The FDA wants to know more about mobile-enabled clinical trials for investigational drugs. According to a recent post on the Federal Register by Associate Commissioner for Policy Leslie Kux, the FDA is soliciting comments "from a broad group of stakeholders on the scope and direction of the use of technologies and innovative methods in the conduct of clinical investigations".
"Clinical investigations that ensure the protection of the rights, safety, and welfare of trial participants and that yield reliable data are critical to FDA's mission to ensure that medical products are safe and effective," Kux writes. "Creative uses of technology in conducting clinical investigations have emerged over the previous decade and include advances that have the potential to improve recruitment, participation, and retention of trial participants."
Specifically, the FDA is seeking comments on technologies that enable remote clinical trials, where the research participants aren't physically involved with the trial. This could certainly someday include clinical trials that use Apple ResearchKit, which a number of pharma companies are rumored to be launching or considering launching.
"Some of these technologies and methods may be used regardless of the trial participant's location and may include, for example, mobile health technology, telemedicine, and remote sensors," Kux writes. "Use of these technologies and methods allows for more flexibility for the sponsor and clinical investigator in the oversight of clinical investigation conduct, data collection, and monitoring of trial participants and clinical sites. Other elements that may be incorporated into clinical investigations to improve trial participant recruitment include online/web-based eligibility screening, informed consent, and communication between investigators and participants."
In the notice, Kux notes that the FDA recognizes that some forward-looking companies have already been conducting clinical trials with various levels of mobile technology and are looking to learn from those experiences, both about what works and what doesn't -- what challenges and barriers companies have encountered.
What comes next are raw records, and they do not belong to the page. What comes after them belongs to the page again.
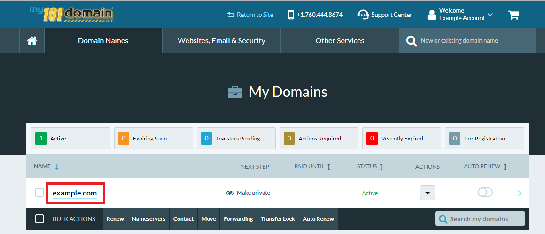Click the Transfer Lock bulk action button
The width and height of the screenshot is (545, 234).
click(x=278, y=219)
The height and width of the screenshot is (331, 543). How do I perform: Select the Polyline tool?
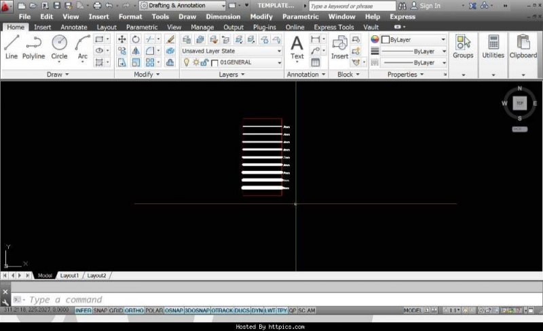pos(34,47)
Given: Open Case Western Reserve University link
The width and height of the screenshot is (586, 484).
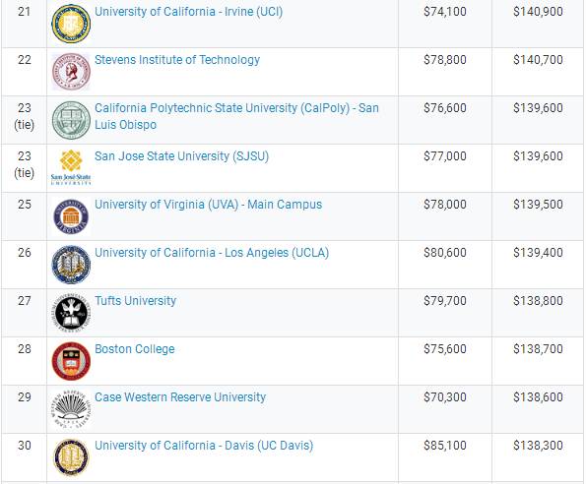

They're also particularly interested in delving into questions of privacy, security, and reliability of data in a remote trial context, including one where patients use their own consumer devices for data collection or data entry.
Over the summer the NIH put out a similar request for feedback on how companies are using mobile health tools in clinical research.
At the BIO 2015 conference in Philadelphia this year, a group of pharma stakeholders argued that remote trials are becoming more important to pharma not just because of the cost savings in an era when pharma margins are decreasing, but also because of the emerging conflict between personalized medicine, where expensive drugs are developed for small groups of patients, and the traditional clinical trial infrastructure.
“We have models of clinical development that were built for a blockbuster era,” Pfizer Head of Clinical Trial Innovation Craig Lipset said at the time. “…We need new approaches that are able to help us identify patients more appropriately, and other ways of capturing data, whether it’s partnering with health systems or partnering with patients to aggregate and share data on their own. Because in today’s state in healthcare, we as patients have unprecedented access to our own data, and our own ability to serve as data hubs and aggregators of our own data. And patients have that willingness to share their data to support research. When you couple that with different molecular approaches, that creates tremendous opportunities for us to actually scale clinical trials.”